Strona:Feliks Przysiecki - Śpiew w ciemnościach.pdf/19

Z Wikiźródeł, wolnej biblioteki
Ta strona została uwierzytelniona.
MODLITWA TĘSKNOTY
I.

Gdy w zmroku mój samowar, ulicznik — poeta,
Gwiżdże pieśń melancholji rozwłóczeń po mieście,
Zdaje mi się, że do mnie zajedzie kareta
I ona wbiegnie szepcąc namiętnie: nareszcie!

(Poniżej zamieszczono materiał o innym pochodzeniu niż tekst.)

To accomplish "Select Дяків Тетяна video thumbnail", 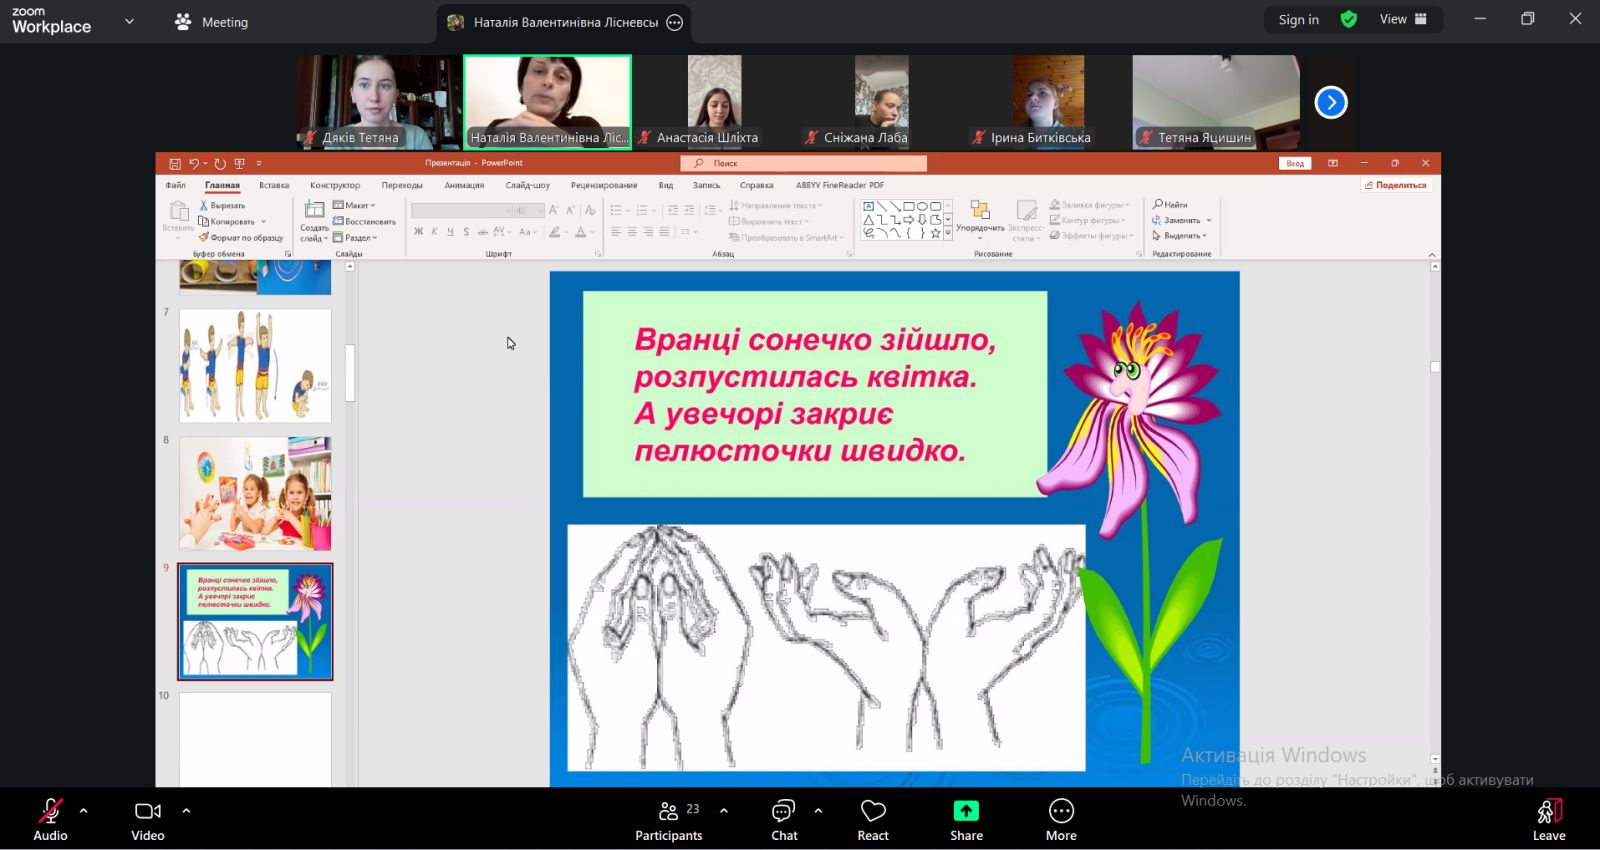I will coord(379,102).
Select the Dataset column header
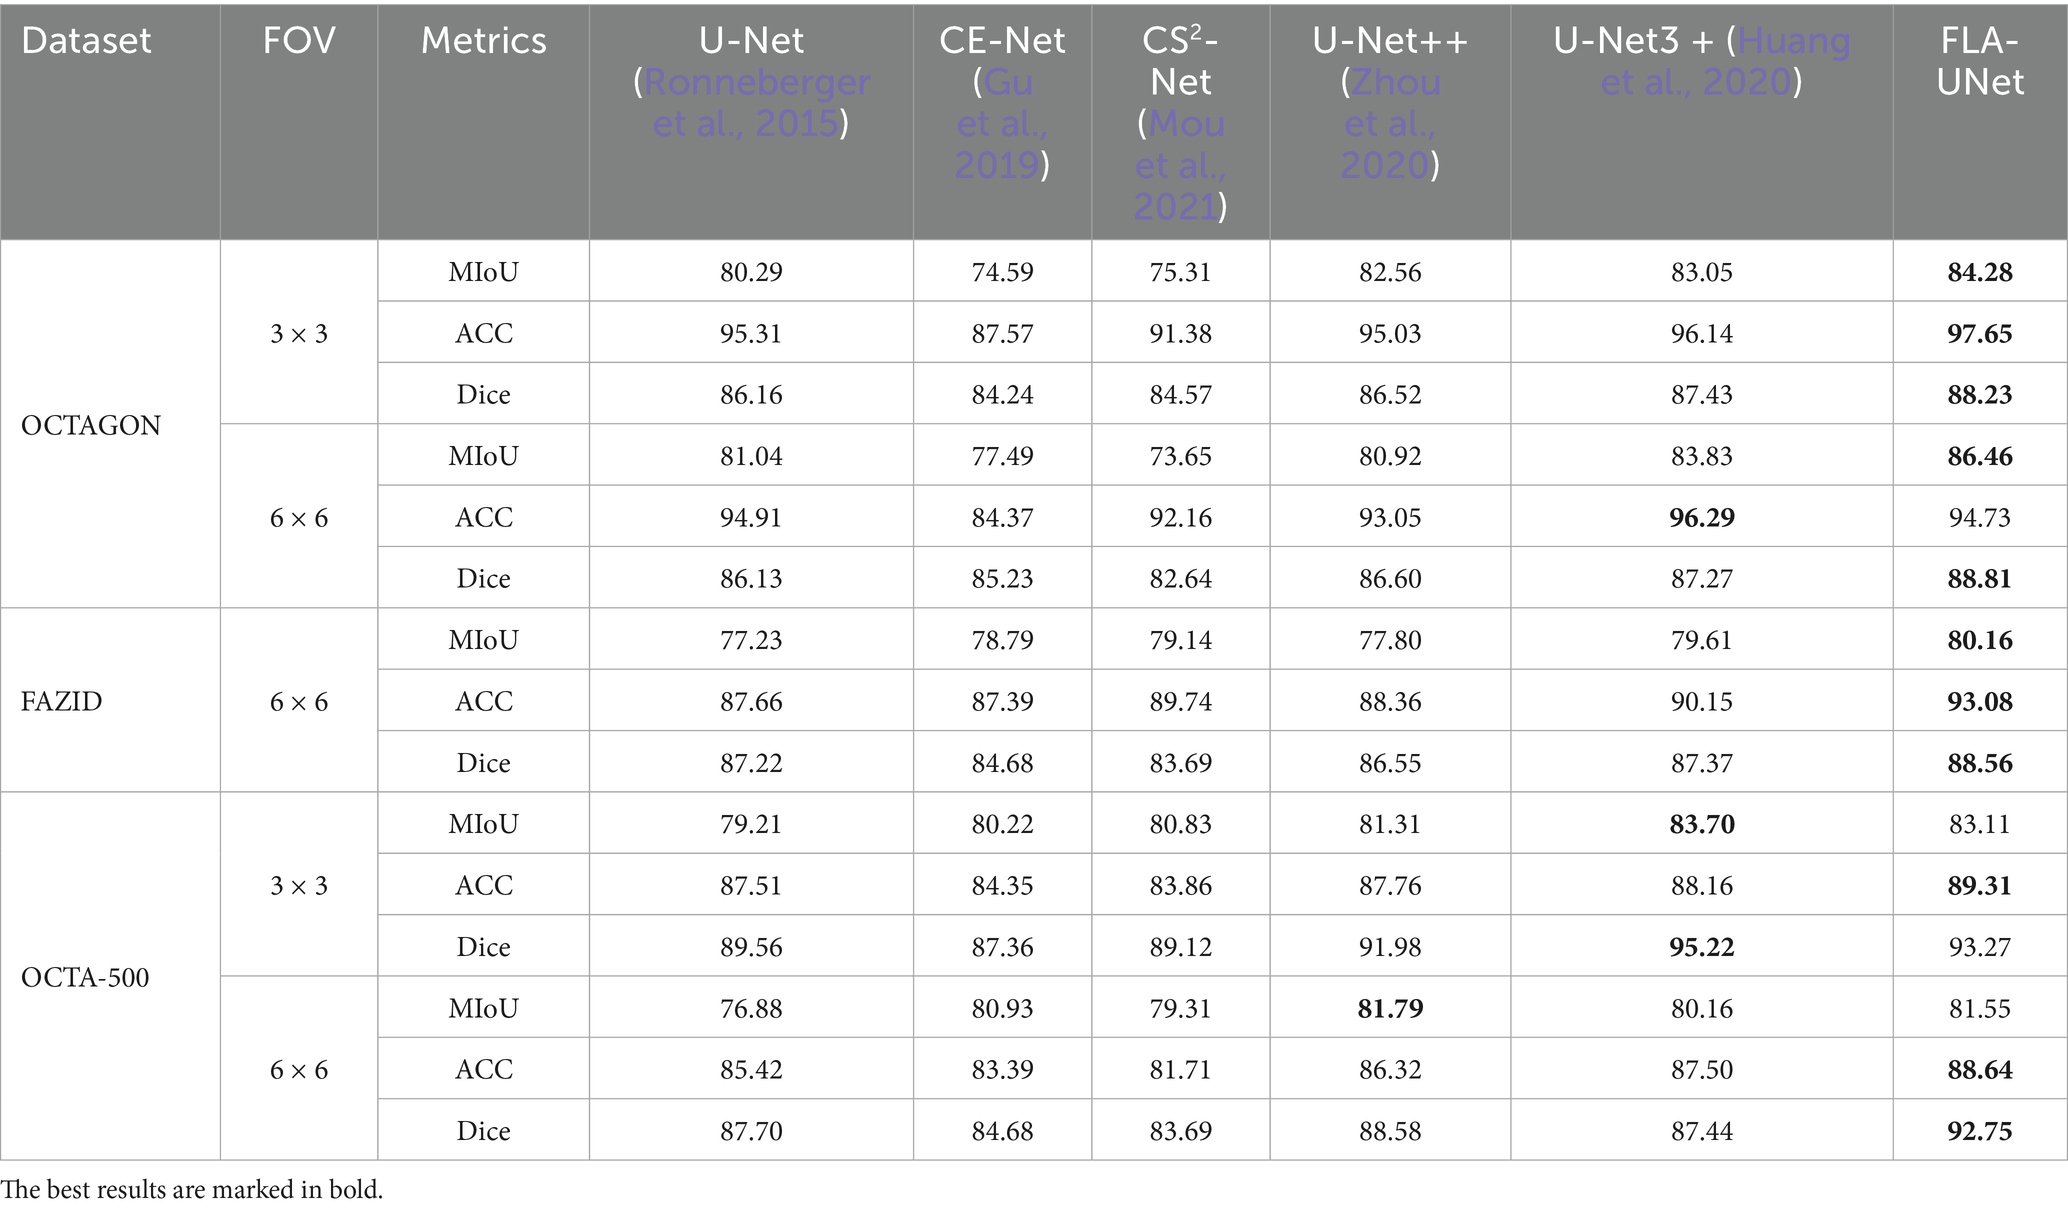 point(86,41)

Roztrzepany mój zegar, ten dziwak fantasta,
Wskazuje mi zbłąkane po świecie godziny, —
Więc się włóczę za niemi w orjentalne miasta
I w skłamane z powieści Vernego krainy.

Jakieś barwne wspomienia z fotoplastikonu,
Wplątane w świat skłamanych przez siebie wydarzeń,
Obce miasta, żegnane gdzieś z okien wagonu —
O, jak pełny obrazów jest album skojarzeń!...

Lecz jak wielki jest smutek, gdy się nagle zoczy,
Że świat snów, co się cudnie, jak nić baśni mota,
Żaden zamiar podniosły w całość nie jednoczy,
Tylko tułacza nad nim modli się tęsknota.